I don’t think the book can be all things to all people, and really the only logical place for the book to start is at the beginning, which means assuming no programming experience. I think there is plenty of space for more targeted resources and when/if those mature they should be linked from the website in a similar way to the book.
I also felt the pain of learning Rust as an experienced C++ programmer, docs-wise. It’s still a pretty poor situation. I think that is an audience that will be interested and should be better served, but resources and priorities… I started writing Rust for C++ programmers to try and fill that gap, but it is pretty stalled due to lack of time. Contributions are most welcome!

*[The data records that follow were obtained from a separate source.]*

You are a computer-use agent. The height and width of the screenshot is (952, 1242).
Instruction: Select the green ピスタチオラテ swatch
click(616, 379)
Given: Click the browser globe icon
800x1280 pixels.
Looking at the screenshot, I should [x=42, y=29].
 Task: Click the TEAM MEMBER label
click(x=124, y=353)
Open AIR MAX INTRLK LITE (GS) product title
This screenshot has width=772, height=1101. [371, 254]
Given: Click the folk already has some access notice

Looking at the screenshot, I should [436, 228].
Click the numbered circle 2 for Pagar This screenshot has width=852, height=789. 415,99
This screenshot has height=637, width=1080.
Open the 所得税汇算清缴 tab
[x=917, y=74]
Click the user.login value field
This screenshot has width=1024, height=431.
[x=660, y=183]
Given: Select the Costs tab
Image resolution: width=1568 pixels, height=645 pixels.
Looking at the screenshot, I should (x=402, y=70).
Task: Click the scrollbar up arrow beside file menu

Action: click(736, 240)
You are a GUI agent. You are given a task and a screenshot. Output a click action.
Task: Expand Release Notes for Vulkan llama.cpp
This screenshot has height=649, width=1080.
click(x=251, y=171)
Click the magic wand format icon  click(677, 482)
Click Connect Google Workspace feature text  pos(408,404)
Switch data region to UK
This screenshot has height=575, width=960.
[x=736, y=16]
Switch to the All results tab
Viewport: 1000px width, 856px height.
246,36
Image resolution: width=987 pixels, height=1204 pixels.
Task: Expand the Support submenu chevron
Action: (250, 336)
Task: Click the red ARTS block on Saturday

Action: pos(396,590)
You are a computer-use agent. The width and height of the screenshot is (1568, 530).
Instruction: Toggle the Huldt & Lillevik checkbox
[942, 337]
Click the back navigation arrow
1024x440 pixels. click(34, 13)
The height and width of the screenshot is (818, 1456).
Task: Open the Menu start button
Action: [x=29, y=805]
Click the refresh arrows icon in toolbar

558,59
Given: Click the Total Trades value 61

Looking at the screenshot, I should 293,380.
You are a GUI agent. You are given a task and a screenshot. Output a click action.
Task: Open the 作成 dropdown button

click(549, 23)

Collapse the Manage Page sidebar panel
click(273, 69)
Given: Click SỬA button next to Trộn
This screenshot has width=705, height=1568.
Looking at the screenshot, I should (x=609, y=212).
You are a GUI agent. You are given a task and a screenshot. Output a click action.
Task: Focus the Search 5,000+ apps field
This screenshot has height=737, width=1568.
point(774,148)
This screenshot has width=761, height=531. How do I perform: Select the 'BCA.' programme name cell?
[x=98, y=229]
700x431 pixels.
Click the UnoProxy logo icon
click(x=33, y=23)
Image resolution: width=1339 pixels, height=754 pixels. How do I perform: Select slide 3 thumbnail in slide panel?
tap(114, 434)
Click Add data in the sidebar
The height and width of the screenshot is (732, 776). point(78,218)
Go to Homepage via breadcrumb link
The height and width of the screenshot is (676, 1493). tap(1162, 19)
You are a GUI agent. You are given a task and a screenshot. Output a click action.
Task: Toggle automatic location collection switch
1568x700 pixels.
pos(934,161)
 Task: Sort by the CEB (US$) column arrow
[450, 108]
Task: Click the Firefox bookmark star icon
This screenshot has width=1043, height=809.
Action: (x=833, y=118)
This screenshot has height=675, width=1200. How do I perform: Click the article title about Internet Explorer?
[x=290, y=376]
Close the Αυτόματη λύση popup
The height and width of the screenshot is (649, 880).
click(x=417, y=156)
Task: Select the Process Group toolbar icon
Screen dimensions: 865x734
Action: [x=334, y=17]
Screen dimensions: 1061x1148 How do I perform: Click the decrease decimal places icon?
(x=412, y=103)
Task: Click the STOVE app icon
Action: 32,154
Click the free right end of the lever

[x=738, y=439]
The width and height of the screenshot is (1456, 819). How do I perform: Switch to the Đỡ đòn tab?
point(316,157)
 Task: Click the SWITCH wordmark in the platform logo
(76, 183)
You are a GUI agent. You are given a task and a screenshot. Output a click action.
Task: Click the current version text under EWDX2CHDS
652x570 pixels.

On the subject of Cargo, I do think that it is somewhat unfortunate that we’ve ended up relying on it so much. I think there is something of an urge from many people, I believe heavily biased towards experienced systems programmers, to want to use ‘just the compiler’, at least initially. That might not be entirely rational, but I think we should cater to that need better than we do (r4cppp doesn’t really talk about Cargo, yet, although I suspect the instructions for building with rustc need updating).
I’ve often fantasised about a small set of checkboxes at the start of the book labeled like “I am familiar with C/C++” that magically customise parts of the tutorial based on your programming background. It’s probably way more trouble than it’s worth, though - it’s much simpler to just have a few notes throughout the book with titles like “note for higher-level programmers” that explain concepts such as the stack vs. the heap in a way that can be easily skipped by people who already understand their contents. Steve has been doing a great job at the essentially impossible task of catering for those without low-level experience while also avoiding boring everyone else, but I do wonder if his job could be made a bit easier if the book abandoned its one-size-fits-all mentality in some way or another.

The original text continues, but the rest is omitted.